A Justiça de Belo Horizonte converteu em preventiva a prisão de Ritchie Glaycon Rodrigues Viana, acusado de matar e decapitar a própria mãe no bairro Cachoeirinha, na região Nordeste da capital. Ele passou por audiência de custódia nesta quarta-feira (24).
Segundo o juiz Antônio Francisco Gonçalves, responsável pela audiência, há indícios suficientes de autoria e materialidade do crime, além da necessidade de manter o investigado preso para “garantir a ordem pública”. A magistratura destacou a extrema violência empregada no assassinato como um dos principais fundamentos para a manutenção da prisão.
Na decisão, o juiz afirma que “o periculum libertatis também se encontra presente e demonstra que a segregação cautelar é necessária para garantia da ordem pública, sobretudo em razão da gravidade concreta dos fatos”.
O magistrado ressaltou ainda que, conforme relatado nos autos, o investigado matou a própria mãe por estrangulamento, desferiu diversos golpes de faca e, posteriormente, decapitou a vítima, um modus operandi que revela “acentuada gravidade concreta da conduta”.
O crime
O crime aconteceu em um apartamento no bairro Cachoeirinha, na região Nordeste de Belo Horizonte.
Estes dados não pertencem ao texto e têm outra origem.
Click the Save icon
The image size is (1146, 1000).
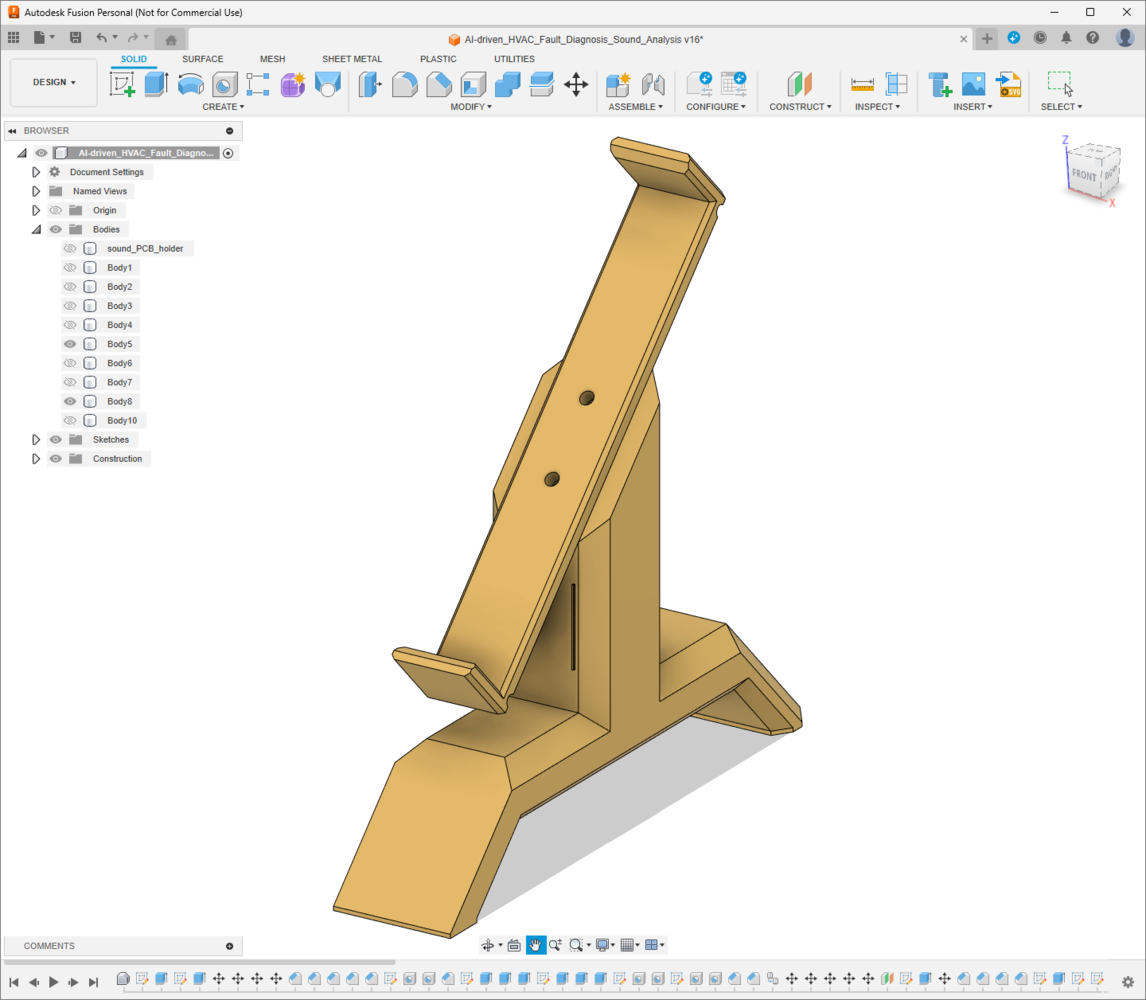coord(75,38)
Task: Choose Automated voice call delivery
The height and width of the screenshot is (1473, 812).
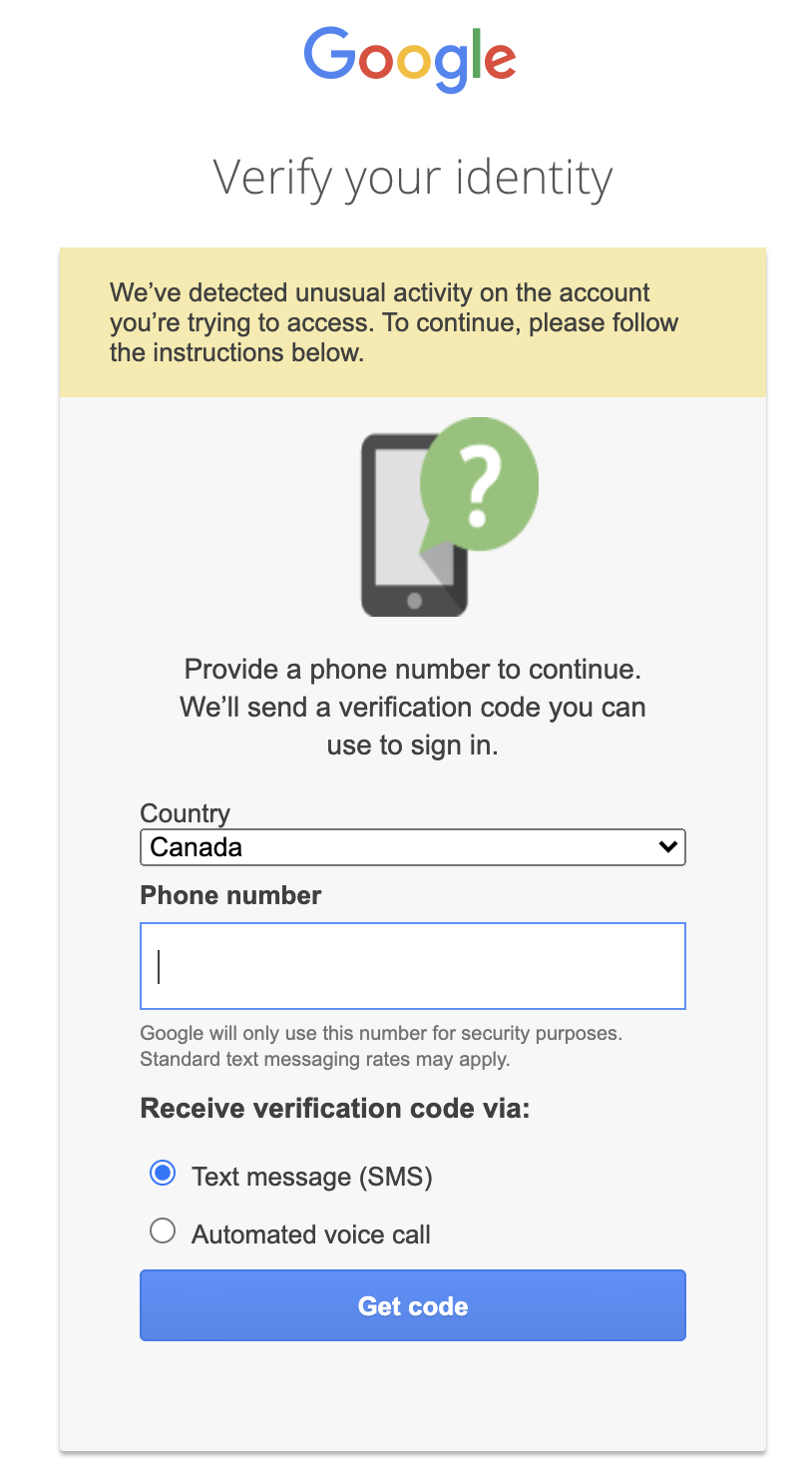Action: (162, 1230)
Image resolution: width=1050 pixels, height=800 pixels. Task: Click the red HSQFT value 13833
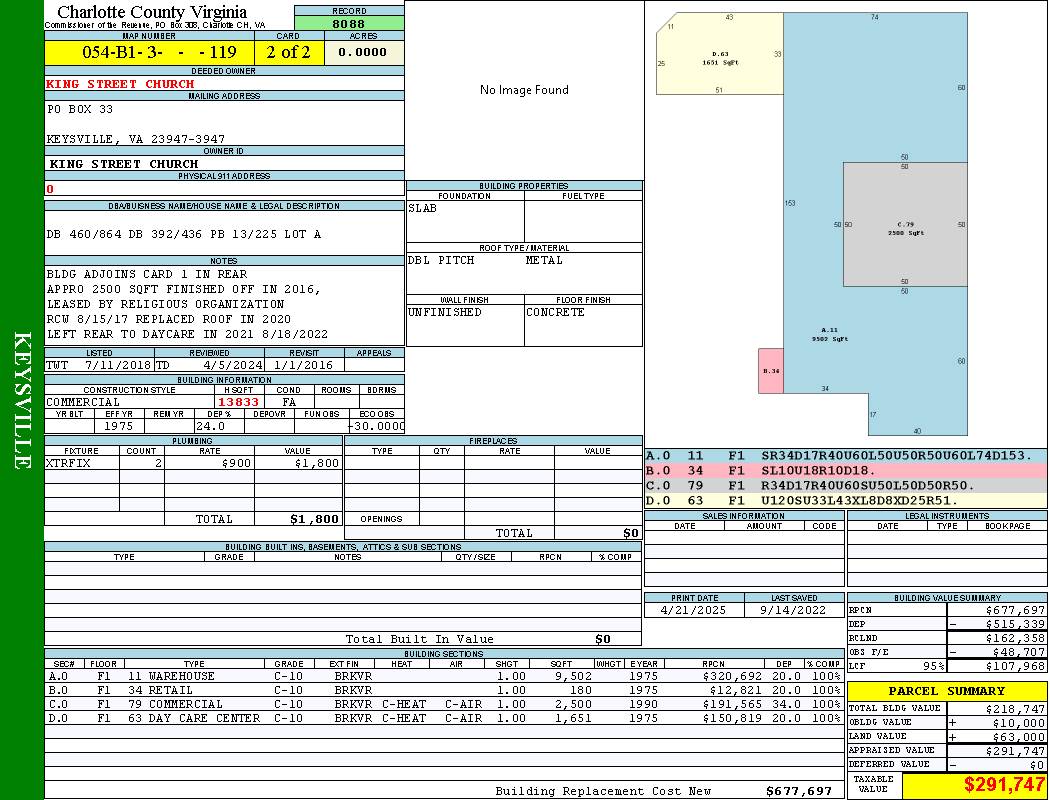238,402
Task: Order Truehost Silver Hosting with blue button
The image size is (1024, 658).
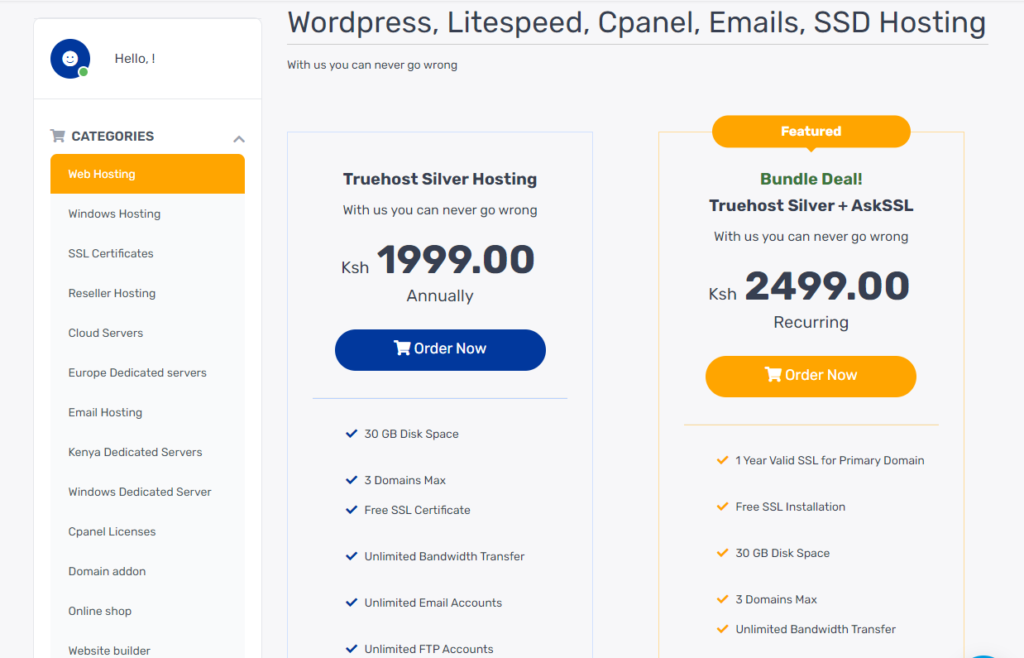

De acordo com a decisão judicial, policiais militares foram acionados após familiares e amigos estranharem o desaparecimento da vítima, que não respondia mensagens desde o último fim de semana.
Ao entrarem no imóvel, os militares encontraram Ritchie Glaycon e, ao serem informados por ele sobre o paradeiro da mãe, localizaram o corpo da mulher com a cabeça separada do restante do corpo.
Suspeito diz que ‘ouviu voz’ antes de matar a mãe
Em depoimento à Polícia Civil, o suspeito afirmou que mantinha uma relação difícil com a mãe e relatou possuir diagnóstico de esquizofrenia feito em Portugal. Ele disse que não fazia acompanhamento psiquiátrico nem utilizava regularmente medicação. Segundo o interrogatório, Ritchie declarou que ouviu uma voz ordenando que matasse a mãe. Ele contou que a estrangulou enquanto ela dormia, buscou uma faca na cozinha, desferiu diversos golpes e, após a morte, decapitou o corpo.
Apesar do relato sobre problemas psiquiátricos, o juiz destacou que ainda será necessária a realização de perícia para avaliar eventual inimputabilidade ou semi-imputabilidade penal do investigado. Até que haja uma conclusão técnica, a Justiça determinou a manutenção da prisão preventiva.
A decisão também determina que o acusado receba atendimento médico e psiquiátrico na unidade prisional. Atualmente, ele está custodiado no Centro de Apoio Médico e Pericial (CAMP), em Ribeirão das Neves, na Região Metropolitana de Belo Horizonte, onde permanecerá até nova deliberação judicial.